**SOURCE TEXT**
Peter Wilson, 25 is currently ranked the number one Double Trap shooter in the world, and has secured a medal quota place for Great Britain at London 2012. We managed to grab some time with Peter as he prepared for a trip to Serbia for the ISSF World Championship to find out about his shooting, his preparation for London 2012 and what he still has to do to make sure he is in the team.
ShootClay : Firstly, thank you Peter for spending some time with us, I know that you have a busy schedule and you are preparing for a trip to Serbia for the ISSF Shotgun World Championship. Our readers will be interested to learn how you are preparing for next years games, and get some background to your shooting career. Let’s go back to the beginning – how did you start shooting and how old were you when you first broke a clay?
Peter Wilson : Well, I first broke a clay when I was about 12. We lived on a farm, so I grew up around shooting, but I wasn’t really pushed into it So, being quite keen and NOT being pushed into it made me want to try shooting even more, and I begged to be allowed to go to a Clay Shooting ground – which was Southern Counties, which is strange because it is my main base now.
SC : Did you immediately get hooked?
PW : I wouldn’t say I was immediately hooked, I didn’t decide there and then that I was going to go to the Olympics and win a Gold medal but I just enjoyed shooting. My Dad also enjoyed shooting, he wasn’t passionate about it, but we used to do a local farmers strawbaler shoot once a year out on the field and that was really where I started. It was basic stuff and I was just enjoying the day out and an afternoon with local friends and family. As I got more and more into it, I did more Sporting and FITASC – but I never really pursued that, I just enjoyed doing the local shoots and travelling further afield for bits and pieces. As I got older, I thought “right, I really want to get more into this”
SC : How did you get drawn to DT specifically? Did you shoot other disciplines?

**TASK BRIEF**
Copy out the passage of the interview that begins at the words "Peter Wilson : Well, I" and stops after "main base now.", substituting "ranch" for "farm". The items that come next are separate from the interview.

**EXTRACTED ENTRIES**
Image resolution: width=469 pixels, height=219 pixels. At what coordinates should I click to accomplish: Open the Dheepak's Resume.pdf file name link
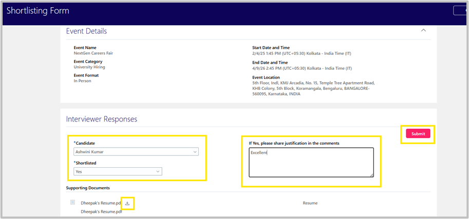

==

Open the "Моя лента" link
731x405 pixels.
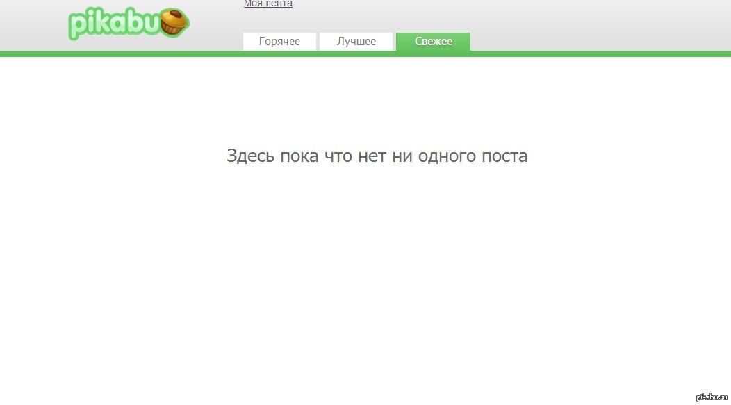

**ANSWER BELOW**
Peter Wilson : Well, I first broke a clay when I was about 12. We lived on a ranch, so I grew up around shooting, but I wasn’t really pushed into it So, being quite keen and NOT being pushed into it made me want to try shooting even more, and I begged to be allowed to go to a Clay Shooting ground – which was Southern Counties, which is strange because it is my main base now.